__WRITTEN INSTRUCTION__. State how many lines of the items contain the string "perform", with uppercase and lowercase treated as different. Reply with the number alone.

***** TASK INPUT *****

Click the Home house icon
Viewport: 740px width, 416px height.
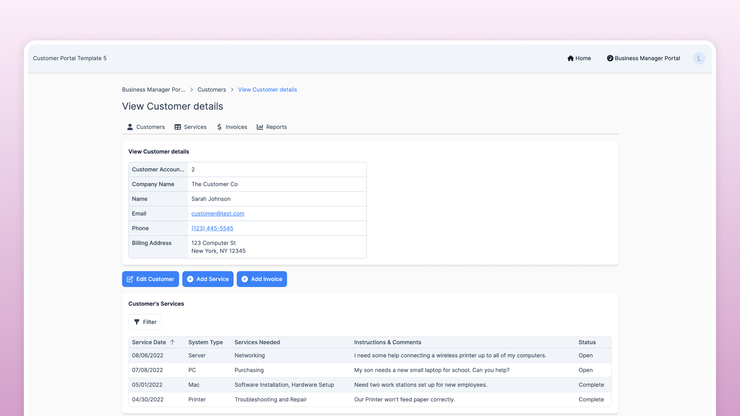[570, 58]
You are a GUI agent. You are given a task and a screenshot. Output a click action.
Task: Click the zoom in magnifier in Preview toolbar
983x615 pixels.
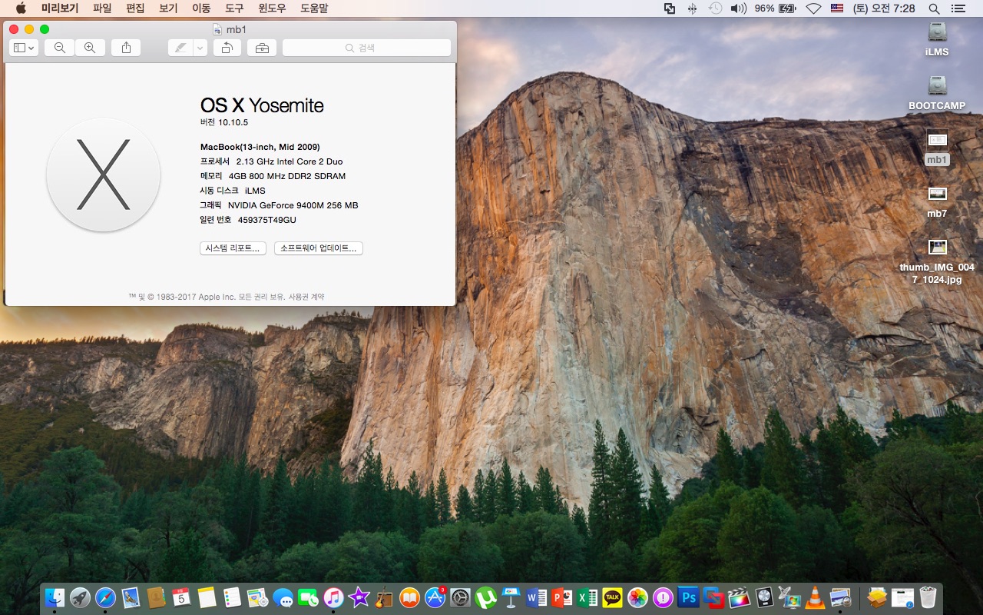[x=90, y=48]
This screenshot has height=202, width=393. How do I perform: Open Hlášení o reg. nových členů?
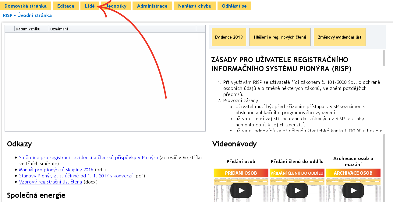coord(280,37)
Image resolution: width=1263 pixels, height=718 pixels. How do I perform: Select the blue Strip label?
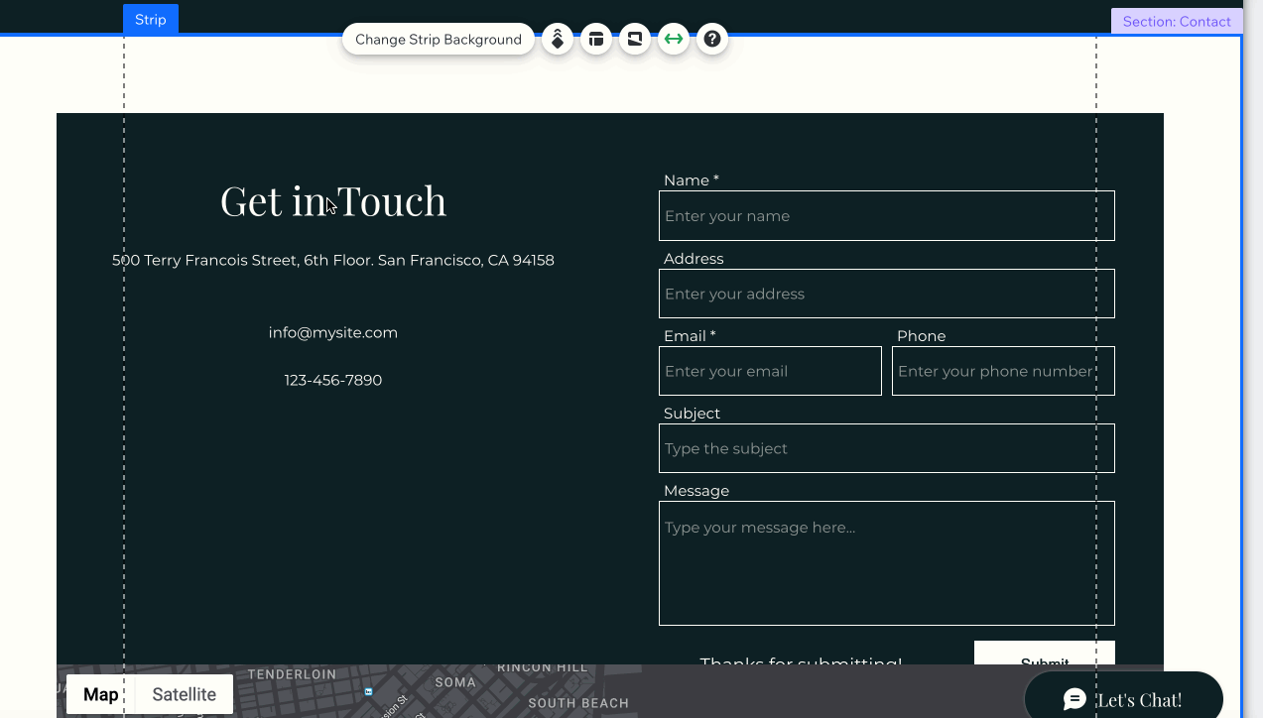(150, 19)
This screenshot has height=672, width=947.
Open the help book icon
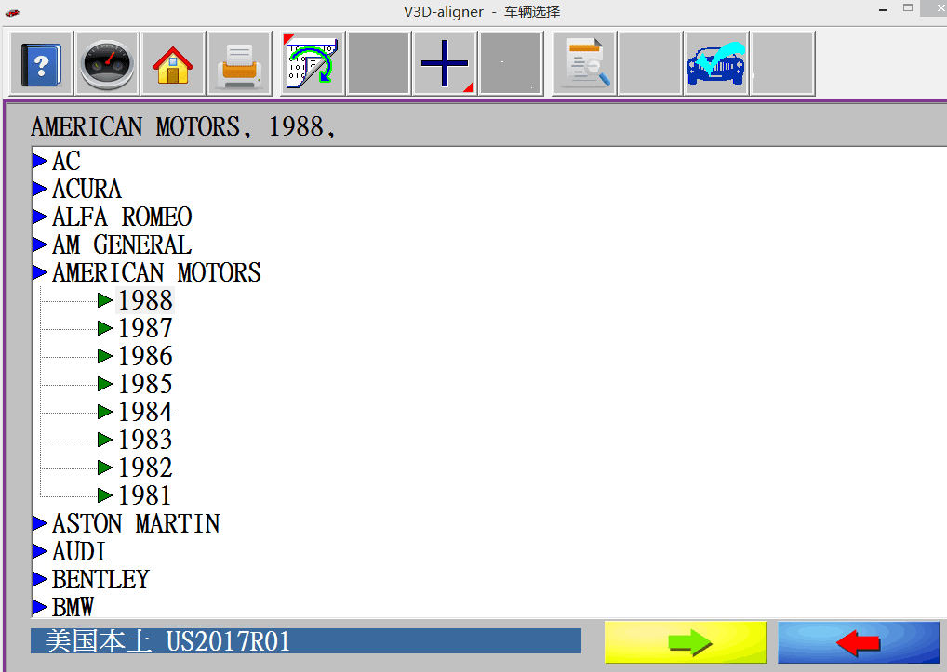tap(41, 64)
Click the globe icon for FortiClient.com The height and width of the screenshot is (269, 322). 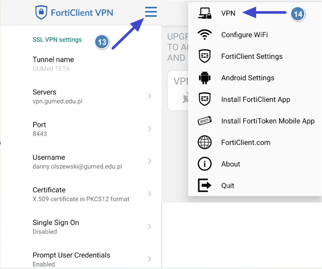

*****

__IN RESPONSE__. 2